Purpose and Audience
- Jefferson's premise is that the colonies should not be under the control of the king; they should be able to establish their own government because of the awful treatment of them by the king. Jefferson wrote the Declaration well, nothing should be changed.
- Jefferson eliminated all strong emotion from his writing in the Declaration; he made it completely based on logic. Jefferson is polite, respectful, yet strong and determined.
- Obviously, the Declaration of Independence was intended for King George, but also the colonists and all British men and women. The colonists would be most likely to accept it, considering they have all lived with the awful treatment by the king, but there's still the British faithful that will oppose it.
- Jefferson provides not only reasons for separation, but also tells of the effects of the king's judgement and decisions. He uses the word "we" as bringing together the colonies as one, as to show that it is not just him that opposes the king, but a large amount of colonists.
- Jefferson says this because when the Declaration is being written, the colonists are still technically British, they have made no single name for themselves other than British colonists. It shows respect.
- Jefferson's thesis is in the first sentence of paragraph 32. Maybe he decided to put it there so the king would actually read the Declaration, not just disregard it. Jefferson puts some kind of mystery to the writing as to keep the king reading.
Style and Structure
- I think the Declaration relies more on deductive reasoning because Jefferson uses the bad decisions the king has a made and generalizes them saying things like "He has refused his assent to laws, the most wholesome and necessary for the public good." Every colonist might not agree with this statement, but for the purpose of the Declaration, this is how Jefferson puts it. Inductive reasoning is used as well, when Jefferson says "...the merciless Indian savages, whose known rule of warfare, is an undistinguished destruction of all ages, sexes and conditions."
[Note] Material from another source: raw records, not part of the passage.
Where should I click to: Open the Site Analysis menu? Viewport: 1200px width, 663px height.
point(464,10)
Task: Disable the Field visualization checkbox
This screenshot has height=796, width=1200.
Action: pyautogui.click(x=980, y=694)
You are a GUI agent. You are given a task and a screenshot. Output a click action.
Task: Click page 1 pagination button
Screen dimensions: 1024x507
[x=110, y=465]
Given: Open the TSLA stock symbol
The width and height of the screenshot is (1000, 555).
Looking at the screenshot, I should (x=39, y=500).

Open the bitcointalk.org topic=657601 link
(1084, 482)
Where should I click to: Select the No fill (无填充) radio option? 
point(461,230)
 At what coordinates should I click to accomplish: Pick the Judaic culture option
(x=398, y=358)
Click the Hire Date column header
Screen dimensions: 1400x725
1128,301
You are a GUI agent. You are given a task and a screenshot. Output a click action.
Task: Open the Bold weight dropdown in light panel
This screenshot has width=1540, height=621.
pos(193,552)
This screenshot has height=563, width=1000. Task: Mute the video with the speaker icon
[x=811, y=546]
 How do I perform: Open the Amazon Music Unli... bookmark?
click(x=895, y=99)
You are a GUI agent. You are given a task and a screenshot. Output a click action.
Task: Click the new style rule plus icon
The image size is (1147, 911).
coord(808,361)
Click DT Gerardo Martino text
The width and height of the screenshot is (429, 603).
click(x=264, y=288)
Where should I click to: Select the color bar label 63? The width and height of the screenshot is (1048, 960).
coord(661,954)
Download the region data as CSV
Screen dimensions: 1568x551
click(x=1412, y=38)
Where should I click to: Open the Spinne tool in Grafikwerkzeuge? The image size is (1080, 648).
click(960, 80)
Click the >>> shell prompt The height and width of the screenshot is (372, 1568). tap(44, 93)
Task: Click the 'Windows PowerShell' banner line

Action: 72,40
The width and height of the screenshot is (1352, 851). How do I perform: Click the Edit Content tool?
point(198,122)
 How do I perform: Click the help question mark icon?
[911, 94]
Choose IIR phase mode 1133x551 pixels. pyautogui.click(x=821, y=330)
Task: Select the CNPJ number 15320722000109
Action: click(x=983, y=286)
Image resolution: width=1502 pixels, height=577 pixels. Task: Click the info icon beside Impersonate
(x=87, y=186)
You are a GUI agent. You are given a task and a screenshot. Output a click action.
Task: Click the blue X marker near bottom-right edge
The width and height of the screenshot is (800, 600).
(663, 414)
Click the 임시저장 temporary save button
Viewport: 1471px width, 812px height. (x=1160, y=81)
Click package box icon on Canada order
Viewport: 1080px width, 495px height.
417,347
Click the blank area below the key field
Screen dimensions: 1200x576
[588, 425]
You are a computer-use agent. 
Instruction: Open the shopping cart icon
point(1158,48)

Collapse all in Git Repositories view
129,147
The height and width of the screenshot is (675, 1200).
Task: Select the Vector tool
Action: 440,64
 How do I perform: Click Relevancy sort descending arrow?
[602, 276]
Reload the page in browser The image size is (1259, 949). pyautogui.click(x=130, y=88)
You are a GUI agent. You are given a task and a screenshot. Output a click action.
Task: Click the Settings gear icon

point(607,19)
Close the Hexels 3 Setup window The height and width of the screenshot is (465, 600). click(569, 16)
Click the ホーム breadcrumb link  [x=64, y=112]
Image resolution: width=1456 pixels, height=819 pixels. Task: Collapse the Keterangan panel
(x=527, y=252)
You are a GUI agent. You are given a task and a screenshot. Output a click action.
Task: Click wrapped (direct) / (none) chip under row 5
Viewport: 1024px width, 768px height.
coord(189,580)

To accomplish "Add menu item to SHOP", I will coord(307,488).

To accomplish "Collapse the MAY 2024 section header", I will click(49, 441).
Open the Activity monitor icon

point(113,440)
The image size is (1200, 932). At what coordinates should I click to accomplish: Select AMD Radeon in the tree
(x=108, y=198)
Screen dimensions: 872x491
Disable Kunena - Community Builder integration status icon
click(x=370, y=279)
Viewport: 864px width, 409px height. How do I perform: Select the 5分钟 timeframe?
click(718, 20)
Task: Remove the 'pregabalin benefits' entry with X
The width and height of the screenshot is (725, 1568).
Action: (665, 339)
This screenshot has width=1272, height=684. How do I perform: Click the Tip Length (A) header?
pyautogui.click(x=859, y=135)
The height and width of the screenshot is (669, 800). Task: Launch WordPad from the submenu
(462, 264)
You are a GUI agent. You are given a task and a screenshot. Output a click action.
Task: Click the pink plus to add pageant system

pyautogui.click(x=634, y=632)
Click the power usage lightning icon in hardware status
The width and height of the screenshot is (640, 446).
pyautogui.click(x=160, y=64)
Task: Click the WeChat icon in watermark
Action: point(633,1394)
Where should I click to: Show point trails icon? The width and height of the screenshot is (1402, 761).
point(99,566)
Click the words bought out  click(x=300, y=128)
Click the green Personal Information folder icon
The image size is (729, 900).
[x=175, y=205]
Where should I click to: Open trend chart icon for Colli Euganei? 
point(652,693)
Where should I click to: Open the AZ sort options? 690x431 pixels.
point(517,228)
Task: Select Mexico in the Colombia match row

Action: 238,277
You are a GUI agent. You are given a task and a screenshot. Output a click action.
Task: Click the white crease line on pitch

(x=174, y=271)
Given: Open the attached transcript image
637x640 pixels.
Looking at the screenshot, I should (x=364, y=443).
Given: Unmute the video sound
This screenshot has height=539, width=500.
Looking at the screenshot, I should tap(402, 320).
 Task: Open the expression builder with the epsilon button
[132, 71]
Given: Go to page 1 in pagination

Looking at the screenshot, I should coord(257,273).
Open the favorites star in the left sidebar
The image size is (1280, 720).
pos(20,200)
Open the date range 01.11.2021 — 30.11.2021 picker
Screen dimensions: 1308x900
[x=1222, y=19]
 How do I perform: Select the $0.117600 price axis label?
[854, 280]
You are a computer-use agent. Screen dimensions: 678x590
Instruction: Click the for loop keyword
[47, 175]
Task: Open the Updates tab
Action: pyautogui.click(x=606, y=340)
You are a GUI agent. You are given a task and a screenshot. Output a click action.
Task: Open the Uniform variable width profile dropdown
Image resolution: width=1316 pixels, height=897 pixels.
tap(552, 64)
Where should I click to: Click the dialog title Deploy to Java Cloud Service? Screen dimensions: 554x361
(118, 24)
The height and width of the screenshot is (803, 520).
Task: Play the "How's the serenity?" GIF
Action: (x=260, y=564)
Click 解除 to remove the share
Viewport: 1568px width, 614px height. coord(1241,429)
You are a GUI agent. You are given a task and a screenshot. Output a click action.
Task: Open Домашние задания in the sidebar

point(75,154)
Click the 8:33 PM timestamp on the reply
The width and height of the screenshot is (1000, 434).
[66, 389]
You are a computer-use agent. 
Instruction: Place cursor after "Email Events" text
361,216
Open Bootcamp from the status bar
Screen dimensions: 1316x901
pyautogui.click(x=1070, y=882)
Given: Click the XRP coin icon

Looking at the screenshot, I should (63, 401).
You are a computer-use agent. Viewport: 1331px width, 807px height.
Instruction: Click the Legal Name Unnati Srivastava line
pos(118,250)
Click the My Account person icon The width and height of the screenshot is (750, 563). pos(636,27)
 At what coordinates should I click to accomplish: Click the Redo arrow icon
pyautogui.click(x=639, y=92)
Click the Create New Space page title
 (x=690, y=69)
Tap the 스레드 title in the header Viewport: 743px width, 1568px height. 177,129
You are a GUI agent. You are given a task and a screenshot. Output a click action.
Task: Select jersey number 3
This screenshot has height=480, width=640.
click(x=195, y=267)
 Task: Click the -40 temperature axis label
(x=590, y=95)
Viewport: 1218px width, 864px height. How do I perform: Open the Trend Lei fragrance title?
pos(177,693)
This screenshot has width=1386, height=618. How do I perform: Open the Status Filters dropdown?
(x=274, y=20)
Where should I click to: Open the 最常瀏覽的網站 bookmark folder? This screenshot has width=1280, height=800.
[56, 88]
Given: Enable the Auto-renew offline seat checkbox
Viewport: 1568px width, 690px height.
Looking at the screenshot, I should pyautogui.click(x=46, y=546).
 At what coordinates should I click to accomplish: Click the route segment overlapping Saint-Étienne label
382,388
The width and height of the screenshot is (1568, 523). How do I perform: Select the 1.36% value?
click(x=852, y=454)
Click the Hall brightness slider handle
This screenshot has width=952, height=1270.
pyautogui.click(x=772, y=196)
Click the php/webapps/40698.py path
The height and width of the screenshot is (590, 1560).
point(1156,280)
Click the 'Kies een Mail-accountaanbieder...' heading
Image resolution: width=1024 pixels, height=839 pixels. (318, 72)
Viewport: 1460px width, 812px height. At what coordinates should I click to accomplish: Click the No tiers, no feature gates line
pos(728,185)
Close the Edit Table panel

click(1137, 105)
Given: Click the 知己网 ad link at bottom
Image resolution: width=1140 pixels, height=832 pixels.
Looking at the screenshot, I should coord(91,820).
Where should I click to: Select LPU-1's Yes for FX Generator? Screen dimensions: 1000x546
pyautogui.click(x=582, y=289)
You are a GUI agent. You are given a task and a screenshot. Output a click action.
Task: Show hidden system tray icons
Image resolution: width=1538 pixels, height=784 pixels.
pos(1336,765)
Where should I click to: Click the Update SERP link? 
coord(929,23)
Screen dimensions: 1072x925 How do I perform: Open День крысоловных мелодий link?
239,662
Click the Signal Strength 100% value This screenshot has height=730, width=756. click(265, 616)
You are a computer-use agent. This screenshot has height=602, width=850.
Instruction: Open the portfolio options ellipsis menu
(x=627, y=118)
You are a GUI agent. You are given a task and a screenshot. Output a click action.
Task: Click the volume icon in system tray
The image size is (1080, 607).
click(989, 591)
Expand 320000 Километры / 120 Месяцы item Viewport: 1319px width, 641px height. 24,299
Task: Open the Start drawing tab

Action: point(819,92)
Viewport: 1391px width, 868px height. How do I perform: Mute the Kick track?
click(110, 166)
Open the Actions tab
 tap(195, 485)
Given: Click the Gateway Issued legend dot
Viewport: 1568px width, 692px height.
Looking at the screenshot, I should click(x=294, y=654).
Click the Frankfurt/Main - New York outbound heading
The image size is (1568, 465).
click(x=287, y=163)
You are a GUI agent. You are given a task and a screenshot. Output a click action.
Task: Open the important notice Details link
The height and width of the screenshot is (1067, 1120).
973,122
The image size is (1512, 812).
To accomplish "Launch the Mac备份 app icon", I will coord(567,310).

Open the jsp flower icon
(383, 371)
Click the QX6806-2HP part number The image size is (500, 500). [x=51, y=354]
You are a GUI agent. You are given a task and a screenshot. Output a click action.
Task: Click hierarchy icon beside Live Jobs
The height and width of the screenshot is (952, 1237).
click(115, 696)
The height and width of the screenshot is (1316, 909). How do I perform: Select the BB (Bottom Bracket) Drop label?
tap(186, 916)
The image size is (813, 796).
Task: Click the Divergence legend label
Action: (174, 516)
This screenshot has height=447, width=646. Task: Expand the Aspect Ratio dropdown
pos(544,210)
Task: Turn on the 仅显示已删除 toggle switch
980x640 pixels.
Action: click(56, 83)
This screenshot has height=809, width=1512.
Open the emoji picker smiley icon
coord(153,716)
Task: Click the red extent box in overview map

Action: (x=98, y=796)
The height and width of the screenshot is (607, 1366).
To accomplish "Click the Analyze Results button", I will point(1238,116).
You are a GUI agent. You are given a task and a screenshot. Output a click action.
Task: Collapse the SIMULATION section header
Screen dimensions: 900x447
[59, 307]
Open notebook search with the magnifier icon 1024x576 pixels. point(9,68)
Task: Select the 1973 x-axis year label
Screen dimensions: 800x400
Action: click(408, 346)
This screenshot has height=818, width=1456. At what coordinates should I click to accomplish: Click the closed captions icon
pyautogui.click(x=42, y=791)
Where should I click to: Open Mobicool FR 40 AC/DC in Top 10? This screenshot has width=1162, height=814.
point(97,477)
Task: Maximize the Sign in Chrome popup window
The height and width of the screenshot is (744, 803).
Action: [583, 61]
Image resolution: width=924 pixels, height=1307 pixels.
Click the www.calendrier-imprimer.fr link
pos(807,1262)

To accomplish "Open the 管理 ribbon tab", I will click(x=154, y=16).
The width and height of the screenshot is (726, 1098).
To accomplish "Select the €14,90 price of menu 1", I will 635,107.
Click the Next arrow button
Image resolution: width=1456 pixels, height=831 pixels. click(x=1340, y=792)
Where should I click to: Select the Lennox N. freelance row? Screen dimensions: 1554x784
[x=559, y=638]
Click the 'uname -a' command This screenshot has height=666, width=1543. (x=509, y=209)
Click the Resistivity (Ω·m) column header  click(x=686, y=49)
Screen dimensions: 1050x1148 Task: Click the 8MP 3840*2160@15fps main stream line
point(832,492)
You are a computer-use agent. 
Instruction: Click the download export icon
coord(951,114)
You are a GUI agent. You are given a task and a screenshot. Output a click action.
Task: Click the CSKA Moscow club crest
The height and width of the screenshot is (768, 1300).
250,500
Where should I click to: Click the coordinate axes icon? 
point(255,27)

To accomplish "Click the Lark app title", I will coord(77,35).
- Jefferson uses the beginning words "He has..." and "For" to show a new idea. The ideas themselves are related from paragraph to paragraph, rather than stating the grievances in any random order.
- Every grievance stated holds importance. The more grievances stated, the stronger the argument. Summarizing the grievances would show that Jefferson and the colonists do not feel it necessary to specify and detail every grievance.
- Using this as the conclusion unites the colonists as one, "we". This shows the complete support the writers and signers of the Declaration of Independence had. It shows that if the king wants to argue his points against the colonists, he will have a fight. Not necessarily a physical one, but definitely a fight of some kind.